Furthermore, because it’s more likely that any inconsistency caused by revisions is due to changing digits and forgetting to change the words, rather than vice versa, applying in that context the principle of interpretation that words govern might result in a court choosing a meaning that’s contrary to what the drafter had intended.

Instead, the principle of interpretation makes sense only if a words-and-digits number features, for example, digits with a number of zeros that is inconsistent with the word version of the number, or digits with a decimal point in a place that is inconsistent with the word version of the number.
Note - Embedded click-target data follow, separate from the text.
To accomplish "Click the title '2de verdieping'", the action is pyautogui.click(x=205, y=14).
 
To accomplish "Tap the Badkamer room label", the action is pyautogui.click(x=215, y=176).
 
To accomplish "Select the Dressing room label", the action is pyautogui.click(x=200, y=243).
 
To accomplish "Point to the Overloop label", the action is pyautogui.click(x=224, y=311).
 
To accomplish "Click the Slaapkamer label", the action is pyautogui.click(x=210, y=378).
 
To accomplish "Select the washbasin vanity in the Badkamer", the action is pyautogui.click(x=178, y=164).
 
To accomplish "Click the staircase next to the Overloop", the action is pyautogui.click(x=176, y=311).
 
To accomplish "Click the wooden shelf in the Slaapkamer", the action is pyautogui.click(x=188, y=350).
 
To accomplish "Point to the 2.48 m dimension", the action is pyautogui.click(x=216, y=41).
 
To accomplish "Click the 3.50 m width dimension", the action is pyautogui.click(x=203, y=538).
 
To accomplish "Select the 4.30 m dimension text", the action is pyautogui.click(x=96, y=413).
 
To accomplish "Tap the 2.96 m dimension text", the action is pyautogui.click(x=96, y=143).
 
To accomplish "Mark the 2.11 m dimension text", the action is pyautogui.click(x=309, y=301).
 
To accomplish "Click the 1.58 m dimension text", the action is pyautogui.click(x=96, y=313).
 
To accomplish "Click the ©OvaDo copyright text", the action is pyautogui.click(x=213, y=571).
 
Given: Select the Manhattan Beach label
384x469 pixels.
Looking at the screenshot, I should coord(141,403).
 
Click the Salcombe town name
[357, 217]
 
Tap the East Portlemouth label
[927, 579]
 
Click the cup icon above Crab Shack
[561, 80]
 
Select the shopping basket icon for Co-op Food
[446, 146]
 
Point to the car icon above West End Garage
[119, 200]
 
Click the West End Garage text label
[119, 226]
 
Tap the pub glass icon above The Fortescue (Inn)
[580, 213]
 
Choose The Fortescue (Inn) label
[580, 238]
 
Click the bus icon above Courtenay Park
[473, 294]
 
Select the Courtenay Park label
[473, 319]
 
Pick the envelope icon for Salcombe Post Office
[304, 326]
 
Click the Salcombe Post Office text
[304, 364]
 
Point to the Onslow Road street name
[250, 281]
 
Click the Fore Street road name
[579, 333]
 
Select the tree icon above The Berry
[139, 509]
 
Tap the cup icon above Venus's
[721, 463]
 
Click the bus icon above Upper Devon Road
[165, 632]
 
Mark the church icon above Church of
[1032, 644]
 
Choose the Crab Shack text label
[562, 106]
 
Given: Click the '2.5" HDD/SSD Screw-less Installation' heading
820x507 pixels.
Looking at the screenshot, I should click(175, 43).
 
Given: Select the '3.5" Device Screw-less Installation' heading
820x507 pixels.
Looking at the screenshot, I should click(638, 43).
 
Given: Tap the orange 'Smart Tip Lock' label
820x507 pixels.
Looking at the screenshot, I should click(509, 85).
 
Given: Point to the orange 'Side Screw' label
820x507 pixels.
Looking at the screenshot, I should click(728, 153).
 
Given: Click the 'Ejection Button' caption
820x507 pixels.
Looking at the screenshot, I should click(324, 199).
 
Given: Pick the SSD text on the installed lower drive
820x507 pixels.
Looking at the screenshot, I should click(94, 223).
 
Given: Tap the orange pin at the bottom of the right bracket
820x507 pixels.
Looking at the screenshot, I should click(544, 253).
In such instances, it’s more likely that the inconsistency is due to a digit glitch as opposed to a complete mismatch between words and digits.

So using words and digits is more of a problem than the issue it was intended to fix—digit mistakes.

It might seem that using words and digits for the one big number in, for example, loan documentation would be less annoying than using words and digits for all numbers in a contract. But if anything, big numbers are more prone to words-and-digits inconsistency than are smaller numbers, because the longer the words component, the less likely you are to read it. And the consequences can be particularly unfortunate. (See this 2015 blog post for an example of that.)

In closing, let’s consider Pat’s point that if you use words and digits, that has the benefit of creating confusion, allowing the disadvantaged party to argue that its meaning should apply. By contrast, with a simple digit glitch, one of the parties would just be out of luck. But in the case of inconsistent changes made in revisions, using words and digits would have created the problem, so there would be no benefit. Instead, you’d just find yourself in a dispute.

About the author

Ken Adams is the leading authority on how to say clearly whatever you want to say in a contract. He’s author of A Manual of Style for Contract Drafting, and he offers online and in-person training around the world. He’s also chief content officer of LegalSifter, Inc., a company that combines artificial intelligence and expertise to assist with review of contracts.

1 thought on “Using Words and Digits to State Numbers: Once More Unto the Breach”

  1. 1/ It’s easy to get used to seeing every alphabetically expressed number repeated by a digital version. I find it far less irritating than, for example, nitcapping Defined Terms, for which I have spent years looking for a better way.

    2/ I agree that the digital version is less likely to be wrong, so I would add an internal interpretive rule to the effect that ‘when the digital version of a number clashes with the alphabetic version, the digital version prevails’.